§ **Data supplied**:
════

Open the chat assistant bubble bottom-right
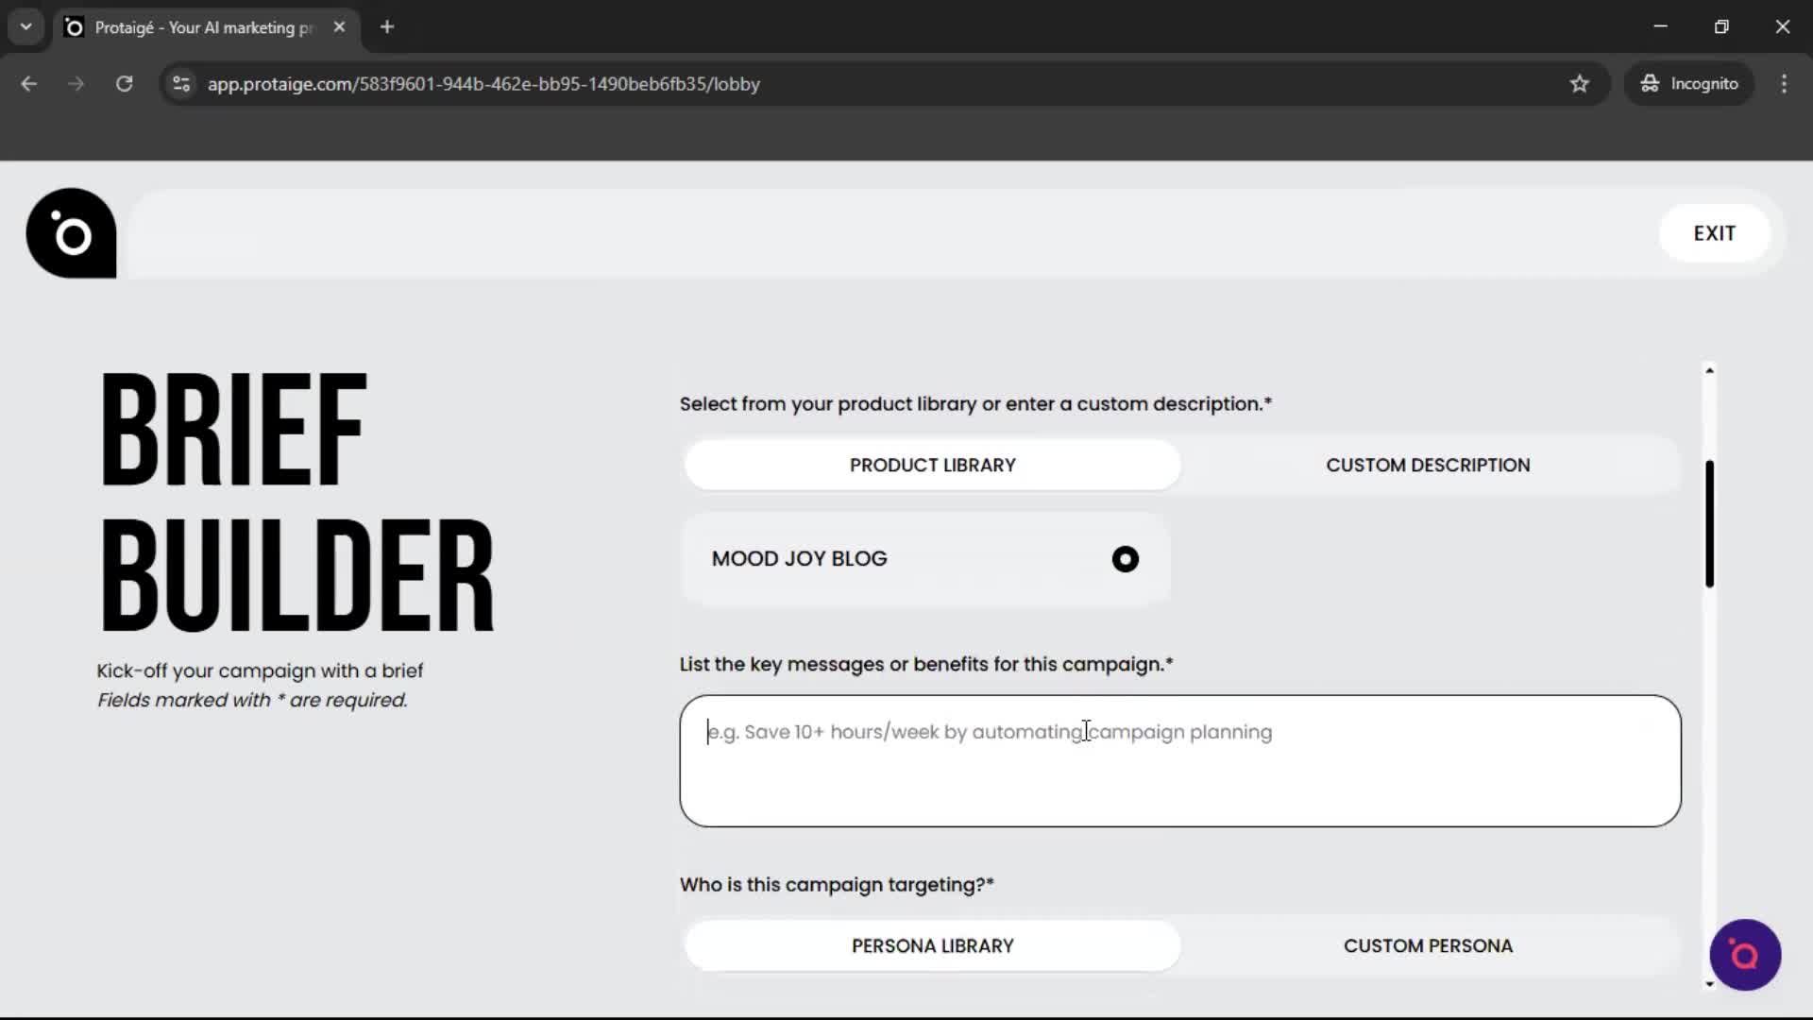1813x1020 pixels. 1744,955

════

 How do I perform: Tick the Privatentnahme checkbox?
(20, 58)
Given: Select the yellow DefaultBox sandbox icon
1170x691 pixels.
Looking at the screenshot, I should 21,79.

════

§ **Task objective**: Reproduce, line for line, the part of the material that opens with the line containing "Given: Select the" and closes with the line containing "Looking at the screenshot, I should 21,79.", both of those lines included.

§ **Response**:
Given: Select the yellow DefaultBox sandbox icon
1170x691 pixels.
Looking at the screenshot, I should 21,79.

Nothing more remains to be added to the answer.